For any function $F: C^{op} \to \text{Set}$ and any object $X$ in $C$, natural transformations $\text{Hom}(-,X) \to F$ are in bijection with the elements in the set $F(x)$. That is,
$\text{Nat} (\text{hom}(-,X),F ) \cong F(X)$
Why is that we consider the opposite category in the statement of the lemma?
If you replace $C$ with $C^{\text{op}}$ in the given statement, the fact that $(C^{\text{op}})^{\text{op}}=C$ gives you the Yoneda lemma for functors $C\to\text{Set}$ instead of $C^{\text{op}}\to\text{Set}$.
One change is that the relevant "Hom" functors are now $\text{Hom}(X,-)$ instead of $\text{Hom}(-,X)$. This switch happens because morphisms in the opposite category go the opposite direction. This is discusssed on pages 9 and 10 of your text.

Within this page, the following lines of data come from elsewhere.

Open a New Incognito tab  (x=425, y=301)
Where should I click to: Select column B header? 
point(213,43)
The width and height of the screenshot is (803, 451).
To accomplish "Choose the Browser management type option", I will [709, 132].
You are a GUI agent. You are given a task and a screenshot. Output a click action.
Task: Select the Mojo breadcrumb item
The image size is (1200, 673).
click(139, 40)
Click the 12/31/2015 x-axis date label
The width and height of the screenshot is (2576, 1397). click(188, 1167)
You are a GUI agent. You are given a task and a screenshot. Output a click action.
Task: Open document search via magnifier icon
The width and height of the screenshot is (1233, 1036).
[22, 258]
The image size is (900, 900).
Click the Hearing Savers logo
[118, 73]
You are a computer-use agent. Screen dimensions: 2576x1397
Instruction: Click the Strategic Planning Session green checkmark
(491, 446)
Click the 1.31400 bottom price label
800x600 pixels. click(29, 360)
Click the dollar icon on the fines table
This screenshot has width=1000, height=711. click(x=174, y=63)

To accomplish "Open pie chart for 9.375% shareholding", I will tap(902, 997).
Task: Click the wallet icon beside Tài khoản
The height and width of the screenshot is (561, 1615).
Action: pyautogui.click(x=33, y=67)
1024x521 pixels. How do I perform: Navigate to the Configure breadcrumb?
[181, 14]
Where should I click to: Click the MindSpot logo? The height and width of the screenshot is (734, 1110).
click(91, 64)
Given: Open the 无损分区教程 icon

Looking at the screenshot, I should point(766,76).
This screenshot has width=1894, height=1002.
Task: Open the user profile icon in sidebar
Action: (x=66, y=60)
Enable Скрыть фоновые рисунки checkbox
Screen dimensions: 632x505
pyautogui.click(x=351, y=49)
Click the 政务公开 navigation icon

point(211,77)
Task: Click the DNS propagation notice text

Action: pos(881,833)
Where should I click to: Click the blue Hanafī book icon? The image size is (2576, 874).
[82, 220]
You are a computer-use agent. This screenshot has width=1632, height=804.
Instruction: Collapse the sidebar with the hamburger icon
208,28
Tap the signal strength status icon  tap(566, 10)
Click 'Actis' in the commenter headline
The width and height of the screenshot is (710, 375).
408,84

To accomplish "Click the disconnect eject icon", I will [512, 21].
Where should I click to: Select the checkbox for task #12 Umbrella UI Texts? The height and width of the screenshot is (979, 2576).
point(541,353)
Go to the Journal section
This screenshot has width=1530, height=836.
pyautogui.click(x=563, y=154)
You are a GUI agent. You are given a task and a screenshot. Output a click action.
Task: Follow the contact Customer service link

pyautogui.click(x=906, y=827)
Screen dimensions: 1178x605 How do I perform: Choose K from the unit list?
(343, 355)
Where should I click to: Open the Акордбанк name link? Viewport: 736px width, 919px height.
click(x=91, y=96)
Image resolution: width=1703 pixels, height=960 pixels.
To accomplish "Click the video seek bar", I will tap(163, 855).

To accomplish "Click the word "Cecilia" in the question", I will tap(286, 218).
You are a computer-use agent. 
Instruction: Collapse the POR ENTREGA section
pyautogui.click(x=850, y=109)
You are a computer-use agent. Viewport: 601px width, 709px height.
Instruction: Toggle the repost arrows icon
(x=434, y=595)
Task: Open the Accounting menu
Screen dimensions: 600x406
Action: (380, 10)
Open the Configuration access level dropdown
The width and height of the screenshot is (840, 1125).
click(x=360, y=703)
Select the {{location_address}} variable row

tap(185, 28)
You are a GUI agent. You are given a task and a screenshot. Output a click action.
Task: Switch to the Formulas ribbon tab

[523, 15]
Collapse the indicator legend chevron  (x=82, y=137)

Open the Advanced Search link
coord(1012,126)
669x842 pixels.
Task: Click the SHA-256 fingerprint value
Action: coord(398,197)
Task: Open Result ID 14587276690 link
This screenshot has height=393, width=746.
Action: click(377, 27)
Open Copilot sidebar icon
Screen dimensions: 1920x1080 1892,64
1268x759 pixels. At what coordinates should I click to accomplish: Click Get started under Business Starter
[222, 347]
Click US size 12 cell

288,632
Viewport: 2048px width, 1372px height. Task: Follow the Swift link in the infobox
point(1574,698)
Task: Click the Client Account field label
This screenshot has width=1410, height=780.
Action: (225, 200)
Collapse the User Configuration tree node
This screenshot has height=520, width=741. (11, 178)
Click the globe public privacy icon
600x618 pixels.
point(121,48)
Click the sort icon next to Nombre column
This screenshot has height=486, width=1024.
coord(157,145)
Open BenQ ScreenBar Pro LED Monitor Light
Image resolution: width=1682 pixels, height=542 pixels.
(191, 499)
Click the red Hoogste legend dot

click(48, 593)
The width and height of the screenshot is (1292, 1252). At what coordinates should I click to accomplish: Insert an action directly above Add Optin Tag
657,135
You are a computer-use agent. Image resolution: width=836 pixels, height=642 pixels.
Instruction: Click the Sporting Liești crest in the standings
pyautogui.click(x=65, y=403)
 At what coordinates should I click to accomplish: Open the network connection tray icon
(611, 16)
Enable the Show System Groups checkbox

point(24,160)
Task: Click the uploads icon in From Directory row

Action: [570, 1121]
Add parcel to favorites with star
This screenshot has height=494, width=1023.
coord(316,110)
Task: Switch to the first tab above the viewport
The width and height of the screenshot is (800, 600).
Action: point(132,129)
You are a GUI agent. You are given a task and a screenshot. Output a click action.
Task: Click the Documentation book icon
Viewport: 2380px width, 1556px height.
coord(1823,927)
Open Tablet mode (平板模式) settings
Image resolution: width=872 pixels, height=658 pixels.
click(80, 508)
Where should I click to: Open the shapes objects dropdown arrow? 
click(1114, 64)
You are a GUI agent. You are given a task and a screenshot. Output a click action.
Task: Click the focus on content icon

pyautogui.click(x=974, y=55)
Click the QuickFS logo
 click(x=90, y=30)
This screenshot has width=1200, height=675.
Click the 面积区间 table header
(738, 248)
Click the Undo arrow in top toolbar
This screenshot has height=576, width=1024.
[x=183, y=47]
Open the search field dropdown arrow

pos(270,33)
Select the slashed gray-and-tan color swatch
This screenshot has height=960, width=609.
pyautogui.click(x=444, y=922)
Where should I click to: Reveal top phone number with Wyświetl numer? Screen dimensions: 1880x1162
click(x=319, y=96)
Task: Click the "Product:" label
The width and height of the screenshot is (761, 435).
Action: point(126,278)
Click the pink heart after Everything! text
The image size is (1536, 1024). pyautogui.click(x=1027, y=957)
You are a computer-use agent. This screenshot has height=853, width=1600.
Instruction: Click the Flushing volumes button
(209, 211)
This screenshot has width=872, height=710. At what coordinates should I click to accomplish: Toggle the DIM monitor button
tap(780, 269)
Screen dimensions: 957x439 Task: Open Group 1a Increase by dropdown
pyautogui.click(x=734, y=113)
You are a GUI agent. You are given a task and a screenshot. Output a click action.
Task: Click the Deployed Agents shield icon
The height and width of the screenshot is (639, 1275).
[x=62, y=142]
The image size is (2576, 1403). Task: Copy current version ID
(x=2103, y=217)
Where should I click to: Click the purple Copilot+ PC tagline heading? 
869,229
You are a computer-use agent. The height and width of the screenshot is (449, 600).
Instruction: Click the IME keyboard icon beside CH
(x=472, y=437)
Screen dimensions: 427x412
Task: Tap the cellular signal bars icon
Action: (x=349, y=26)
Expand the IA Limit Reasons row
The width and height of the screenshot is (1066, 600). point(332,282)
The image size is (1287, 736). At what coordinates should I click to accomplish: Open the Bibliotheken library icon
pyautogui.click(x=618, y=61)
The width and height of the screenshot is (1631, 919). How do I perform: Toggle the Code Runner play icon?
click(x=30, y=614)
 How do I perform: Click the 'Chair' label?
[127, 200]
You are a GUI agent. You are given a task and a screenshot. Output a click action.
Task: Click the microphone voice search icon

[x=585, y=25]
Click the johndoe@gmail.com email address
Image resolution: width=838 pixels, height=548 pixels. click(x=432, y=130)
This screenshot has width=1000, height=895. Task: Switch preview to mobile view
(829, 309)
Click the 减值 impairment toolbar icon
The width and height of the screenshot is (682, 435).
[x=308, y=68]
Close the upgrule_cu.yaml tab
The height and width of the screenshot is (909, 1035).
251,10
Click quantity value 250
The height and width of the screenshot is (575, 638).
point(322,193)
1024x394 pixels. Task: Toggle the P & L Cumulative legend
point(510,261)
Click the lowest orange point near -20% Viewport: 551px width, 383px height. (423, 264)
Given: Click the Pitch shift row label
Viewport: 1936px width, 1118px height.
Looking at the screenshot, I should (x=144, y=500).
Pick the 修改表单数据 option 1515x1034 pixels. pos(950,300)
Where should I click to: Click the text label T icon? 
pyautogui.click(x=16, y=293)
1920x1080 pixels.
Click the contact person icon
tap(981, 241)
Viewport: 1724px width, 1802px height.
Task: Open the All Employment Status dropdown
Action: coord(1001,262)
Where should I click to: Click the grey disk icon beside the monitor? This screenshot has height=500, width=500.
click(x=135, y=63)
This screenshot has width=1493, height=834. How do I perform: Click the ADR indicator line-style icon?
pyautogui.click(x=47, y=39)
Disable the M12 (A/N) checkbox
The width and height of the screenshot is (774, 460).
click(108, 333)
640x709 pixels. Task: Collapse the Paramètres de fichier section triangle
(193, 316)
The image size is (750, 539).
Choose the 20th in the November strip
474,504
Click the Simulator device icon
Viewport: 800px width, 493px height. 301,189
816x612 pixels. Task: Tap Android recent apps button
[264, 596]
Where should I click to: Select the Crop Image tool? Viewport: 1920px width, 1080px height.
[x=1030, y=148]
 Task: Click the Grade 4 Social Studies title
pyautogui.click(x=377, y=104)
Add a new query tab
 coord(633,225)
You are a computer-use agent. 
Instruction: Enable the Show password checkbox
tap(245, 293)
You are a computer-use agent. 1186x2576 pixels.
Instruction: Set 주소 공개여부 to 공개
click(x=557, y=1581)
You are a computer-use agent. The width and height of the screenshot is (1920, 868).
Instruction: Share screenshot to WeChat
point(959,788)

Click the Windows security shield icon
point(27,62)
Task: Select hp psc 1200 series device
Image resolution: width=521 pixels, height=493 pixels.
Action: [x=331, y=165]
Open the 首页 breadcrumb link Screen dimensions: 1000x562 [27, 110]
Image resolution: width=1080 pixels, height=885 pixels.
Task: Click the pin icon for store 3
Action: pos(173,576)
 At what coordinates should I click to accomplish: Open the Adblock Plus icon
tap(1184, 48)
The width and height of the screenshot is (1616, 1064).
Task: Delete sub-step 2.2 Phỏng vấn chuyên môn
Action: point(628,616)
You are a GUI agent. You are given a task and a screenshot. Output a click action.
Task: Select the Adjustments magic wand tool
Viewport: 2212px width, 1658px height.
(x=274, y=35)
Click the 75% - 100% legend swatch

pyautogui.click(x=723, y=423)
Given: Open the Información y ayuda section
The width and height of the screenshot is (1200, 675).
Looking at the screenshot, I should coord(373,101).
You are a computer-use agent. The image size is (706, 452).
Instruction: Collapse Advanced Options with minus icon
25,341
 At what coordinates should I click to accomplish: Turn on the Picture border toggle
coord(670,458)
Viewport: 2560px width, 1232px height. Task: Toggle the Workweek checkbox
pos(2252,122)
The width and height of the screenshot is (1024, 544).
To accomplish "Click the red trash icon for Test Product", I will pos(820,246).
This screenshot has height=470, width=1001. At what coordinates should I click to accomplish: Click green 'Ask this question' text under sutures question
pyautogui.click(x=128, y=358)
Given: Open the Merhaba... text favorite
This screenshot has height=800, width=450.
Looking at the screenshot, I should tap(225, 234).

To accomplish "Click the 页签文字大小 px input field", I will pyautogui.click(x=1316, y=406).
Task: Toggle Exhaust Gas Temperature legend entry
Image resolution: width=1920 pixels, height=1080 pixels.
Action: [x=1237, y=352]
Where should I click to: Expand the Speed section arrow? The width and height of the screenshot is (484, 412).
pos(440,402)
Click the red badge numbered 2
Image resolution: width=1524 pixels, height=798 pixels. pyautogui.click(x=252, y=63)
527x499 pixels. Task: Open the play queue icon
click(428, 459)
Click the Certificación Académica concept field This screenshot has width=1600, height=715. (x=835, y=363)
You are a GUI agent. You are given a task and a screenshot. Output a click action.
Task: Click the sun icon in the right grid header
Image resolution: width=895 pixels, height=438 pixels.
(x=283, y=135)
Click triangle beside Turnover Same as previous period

The formulation for functors $C^{\text{op}}\to\text{Set}$ is preferred because it defines the Yoneda embedding: replacing objects and morphisms of $C$ with functors $\text{Hom}(-,X)$ and natural transformations between them gives a fully faithful functor from $C$ into the category of functors from $C^\text{op}\to\text{Set}$. This is pages 11-13 of your text at https://topology.mitpress.mit.edu/.